MATERIAL PROVIDED Block Start
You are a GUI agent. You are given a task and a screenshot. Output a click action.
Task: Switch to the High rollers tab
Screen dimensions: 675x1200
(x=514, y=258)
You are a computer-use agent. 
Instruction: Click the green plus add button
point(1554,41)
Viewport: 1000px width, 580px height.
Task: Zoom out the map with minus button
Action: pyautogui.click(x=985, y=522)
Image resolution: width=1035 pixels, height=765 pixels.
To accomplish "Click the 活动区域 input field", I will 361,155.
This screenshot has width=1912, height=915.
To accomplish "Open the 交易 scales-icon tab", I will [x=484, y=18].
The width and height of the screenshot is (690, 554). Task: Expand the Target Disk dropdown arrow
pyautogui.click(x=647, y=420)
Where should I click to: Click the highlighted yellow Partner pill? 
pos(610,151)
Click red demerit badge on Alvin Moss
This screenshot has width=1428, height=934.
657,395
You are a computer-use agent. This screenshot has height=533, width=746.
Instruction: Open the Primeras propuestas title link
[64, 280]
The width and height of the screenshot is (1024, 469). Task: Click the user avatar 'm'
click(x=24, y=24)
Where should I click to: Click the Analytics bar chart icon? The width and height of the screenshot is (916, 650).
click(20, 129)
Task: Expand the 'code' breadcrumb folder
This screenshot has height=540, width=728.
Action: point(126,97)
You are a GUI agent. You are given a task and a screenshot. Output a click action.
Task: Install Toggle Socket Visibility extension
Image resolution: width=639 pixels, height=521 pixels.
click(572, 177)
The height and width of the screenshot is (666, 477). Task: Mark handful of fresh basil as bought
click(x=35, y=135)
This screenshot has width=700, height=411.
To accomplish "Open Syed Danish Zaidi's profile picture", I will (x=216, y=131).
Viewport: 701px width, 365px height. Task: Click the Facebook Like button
MATERIAL PROVIDED Block End
**AIM OF THE EXERCISE:** A verbatim copy of every record is what you should return.

**RESULT:**
You are a GUI agent. You are given a task and a screenshot. Output a click action.
Task: Switch to the High rollers tab
Screen dimensions: 675x1200
(x=514, y=258)
You are a computer-use agent. 
Instruction: Click the green plus add button
point(1554,41)
Viewport: 1000px width, 580px height.
Task: Zoom out the map with minus button
Action: pyautogui.click(x=985, y=522)
Image resolution: width=1035 pixels, height=765 pixels.
To accomplish "Click the 活动区域 input field", I will 361,155.
This screenshot has width=1912, height=915.
To accomplish "Open the 交易 scales-icon tab", I will [x=484, y=18].
The width and height of the screenshot is (690, 554). Task: Expand the Target Disk dropdown arrow
pyautogui.click(x=647, y=420)
Where should I click to: Click the highlighted yellow Partner pill? 
pos(610,151)
Click red demerit badge on Alvin Moss
This screenshot has width=1428, height=934.
657,395
You are a computer-use agent. This screenshot has height=533, width=746.
Instruction: Open the Primeras propuestas title link
[64, 280]
The width and height of the screenshot is (1024, 469). Task: Click the user avatar 'm'
click(x=24, y=24)
Where should I click to: Click the Analytics bar chart icon? The width and height of the screenshot is (916, 650).
click(20, 129)
Task: Expand the 'code' breadcrumb folder
This screenshot has height=540, width=728.
Action: point(126,97)
You are a GUI agent. You are given a task and a screenshot. Output a click action.
Task: Install Toggle Socket Visibility extension
Image resolution: width=639 pixels, height=521 pixels.
click(572, 177)
The height and width of the screenshot is (666, 477). Task: Mark handful of fresh basil as bought
click(x=35, y=135)
This screenshot has width=700, height=411.
To accomplish "Open Syed Danish Zaidi's profile picture", I will (x=216, y=131).
Viewport: 701px width, 365px height. Task: Click the Facebook Like button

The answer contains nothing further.